39 tn The terms translated “heaven” and “earth” are both objective genitives after the participle in construct.
40 tn Heb “blessed be.” For God to be “blessed” means that is praised. His reputation is enriched in the world as his name is praised.
41 sn Who delivered. The Hebrew verb מִגֵּן (miggen, “delivered”) foreshadows the statement by God to Abram in Gen 15:1, “I am your shield” (מָגֵן, magen). Melchizedek provided a theological interpretation of Abram’s military victory.
42 tn Heb “him”; the referent (Melchizedek) has been specified in the translation for clarity.

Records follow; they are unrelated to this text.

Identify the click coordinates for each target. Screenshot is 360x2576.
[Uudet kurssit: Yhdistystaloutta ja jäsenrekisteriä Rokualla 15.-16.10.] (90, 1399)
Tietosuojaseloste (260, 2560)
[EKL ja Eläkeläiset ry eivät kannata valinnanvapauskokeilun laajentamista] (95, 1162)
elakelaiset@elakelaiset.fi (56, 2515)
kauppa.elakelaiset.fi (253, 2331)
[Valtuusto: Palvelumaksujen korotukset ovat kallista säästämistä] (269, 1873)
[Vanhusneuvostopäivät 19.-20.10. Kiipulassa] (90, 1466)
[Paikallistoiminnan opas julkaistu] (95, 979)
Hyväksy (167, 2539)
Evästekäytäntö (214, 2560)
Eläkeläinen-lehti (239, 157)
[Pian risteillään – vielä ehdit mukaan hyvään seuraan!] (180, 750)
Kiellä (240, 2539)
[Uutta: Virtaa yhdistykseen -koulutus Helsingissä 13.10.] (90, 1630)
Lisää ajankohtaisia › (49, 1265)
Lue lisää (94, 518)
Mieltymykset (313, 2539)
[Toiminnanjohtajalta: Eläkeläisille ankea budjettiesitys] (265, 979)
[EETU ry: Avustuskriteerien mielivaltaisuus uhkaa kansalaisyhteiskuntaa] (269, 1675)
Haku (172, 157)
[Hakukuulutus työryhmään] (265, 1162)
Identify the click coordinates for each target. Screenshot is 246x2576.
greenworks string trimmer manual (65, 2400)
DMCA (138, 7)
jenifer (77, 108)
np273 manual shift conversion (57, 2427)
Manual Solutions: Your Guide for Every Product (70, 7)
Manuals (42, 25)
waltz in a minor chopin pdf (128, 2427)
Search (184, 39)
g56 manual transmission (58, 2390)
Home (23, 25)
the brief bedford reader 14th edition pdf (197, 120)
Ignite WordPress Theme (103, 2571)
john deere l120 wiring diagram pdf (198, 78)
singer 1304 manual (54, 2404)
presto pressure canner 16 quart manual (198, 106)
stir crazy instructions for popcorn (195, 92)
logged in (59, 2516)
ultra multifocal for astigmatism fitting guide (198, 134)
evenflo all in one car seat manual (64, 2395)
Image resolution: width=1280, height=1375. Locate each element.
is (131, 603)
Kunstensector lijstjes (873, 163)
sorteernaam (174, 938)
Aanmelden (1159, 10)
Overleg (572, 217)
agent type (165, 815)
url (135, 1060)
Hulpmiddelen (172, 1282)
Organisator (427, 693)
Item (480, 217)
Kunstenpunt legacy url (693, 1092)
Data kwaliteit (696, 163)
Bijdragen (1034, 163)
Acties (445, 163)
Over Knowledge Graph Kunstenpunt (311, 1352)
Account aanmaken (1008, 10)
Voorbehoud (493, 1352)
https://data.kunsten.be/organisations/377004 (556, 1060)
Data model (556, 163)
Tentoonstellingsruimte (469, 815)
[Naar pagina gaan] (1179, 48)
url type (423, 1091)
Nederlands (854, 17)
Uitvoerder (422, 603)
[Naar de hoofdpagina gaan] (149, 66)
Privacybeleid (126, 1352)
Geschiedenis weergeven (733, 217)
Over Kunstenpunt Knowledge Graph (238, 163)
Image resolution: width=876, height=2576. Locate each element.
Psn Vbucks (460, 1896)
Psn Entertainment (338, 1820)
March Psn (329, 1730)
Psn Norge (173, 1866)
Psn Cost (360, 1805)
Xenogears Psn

43 tn Abram takes an oath, raising his hand as a solemn gesture. The translation understands the perfect tense as having an instantaneous nuance: “Here and now I raise my hand.”
44 tn The words “and vow” are not in the Hebrew text, but are supplied in the translation for clarification.
45 tn The oath formula is elliptical, reading simply: “…if I take.” It is as if Abram says, “[May the
46 tn The Hebrew text adds the independent pronoun (“I”) to the verb form for emphasis.
47 tn The words “I will take nothing” have been supplied in the translation for stylistic reasons.
48 tn Heb “except only what the young men have eaten.”